À Khartoum, la capitale de cinq millions d'habitants, un témoin a dit avoir entendu "huit frappes d'avion militaire" tandis que des tirs et des explosions résonnent encore dans différents quartiers.

Selon un bilan encore très sous-évalué, plus de 500 personnes ont été tuées et 5.000 blessées depuis le 15 avril, date à laquelle deux généraux, ayant pris les commandes du pays après un putsch en 2021, ont commencé à se livrer une féroce bataille.

Ces affrontements entre l'armée du général Abdel Fattah al-Burhane et les paramilitaires des Forces de soutien rapide (FSR) du général Mohamed Hamdane Daglo, dit Hemedti, pourraient pousser à la fuite "plus de 800.000 personnes", alerte l'ONU.

Déjà 75.000 personnes sont déplacées à l'intérieur de ce pays de 45 millions d'habitants. Au moins 20.000 ont fui vers le Tchad et des dizaines de milliers d'autres ont rejoint l'Égypte, la Centrafrique, le Soudan du Sud et l'Éthiopie.

Et la nouvelle trêve de trois jours décrétée dans la nuit par les deux belligérants n'y change rien, assurent les experts: comme toutes les précédentes, elle signifie en réalité que les couloirs sécurisés pour les évacuations des étrangers sont maintenus et que les négociations, qui se tiennent à l'étranger, se poursuivent.

● **Données de l'exercice**:

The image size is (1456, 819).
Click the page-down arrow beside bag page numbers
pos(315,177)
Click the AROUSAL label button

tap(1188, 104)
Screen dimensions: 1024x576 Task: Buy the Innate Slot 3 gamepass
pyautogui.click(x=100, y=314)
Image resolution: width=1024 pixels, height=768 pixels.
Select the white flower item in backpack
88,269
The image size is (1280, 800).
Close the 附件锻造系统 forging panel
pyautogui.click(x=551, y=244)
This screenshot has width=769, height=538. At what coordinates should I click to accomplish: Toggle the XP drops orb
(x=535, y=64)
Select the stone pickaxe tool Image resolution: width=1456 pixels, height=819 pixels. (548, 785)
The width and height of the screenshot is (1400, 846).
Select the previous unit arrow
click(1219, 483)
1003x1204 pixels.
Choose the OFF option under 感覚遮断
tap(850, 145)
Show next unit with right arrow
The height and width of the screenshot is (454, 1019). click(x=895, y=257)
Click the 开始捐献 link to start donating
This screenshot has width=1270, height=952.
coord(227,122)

● **Tâches à réaliser**:
(a) Dans l'extrait du texte, relevez tous les pays vers lesquels des personnes ont fui.
(b) Renvoyez telles quelles toutes les lignes des entrées de l'exercice, sans aucune modification.

● **Résultats des tâches**:
(a) Le Tchad, l'Égypte, la Centrafrique, le Soudan du Sud et l'Éthiopie.

(b)
The image size is (1456, 819).
Click the page-down arrow beside bag page numbers
pos(315,177)
Click the AROUSAL label button

tap(1188, 104)
Screen dimensions: 1024x576 Task: Buy the Innate Slot 3 gamepass
pyautogui.click(x=100, y=314)
Image resolution: width=1024 pixels, height=768 pixels.
Select the white flower item in backpack
88,269
The image size is (1280, 800).
Close the 附件锻造系统 forging panel
pyautogui.click(x=551, y=244)
This screenshot has width=769, height=538. At what coordinates should I click to accomplish: Toggle the XP drops orb
(x=535, y=64)
Select the stone pickaxe tool Image resolution: width=1456 pixels, height=819 pixels. (548, 785)
The width and height of the screenshot is (1400, 846).
Select the previous unit arrow
click(1219, 483)
1003x1204 pixels.
Choose the OFF option under 感覚遮断
tap(850, 145)
Show next unit with right arrow
The height and width of the screenshot is (454, 1019). click(x=895, y=257)
Click the 开始捐献 link to start donating
This screenshot has width=1270, height=952.
coord(227,122)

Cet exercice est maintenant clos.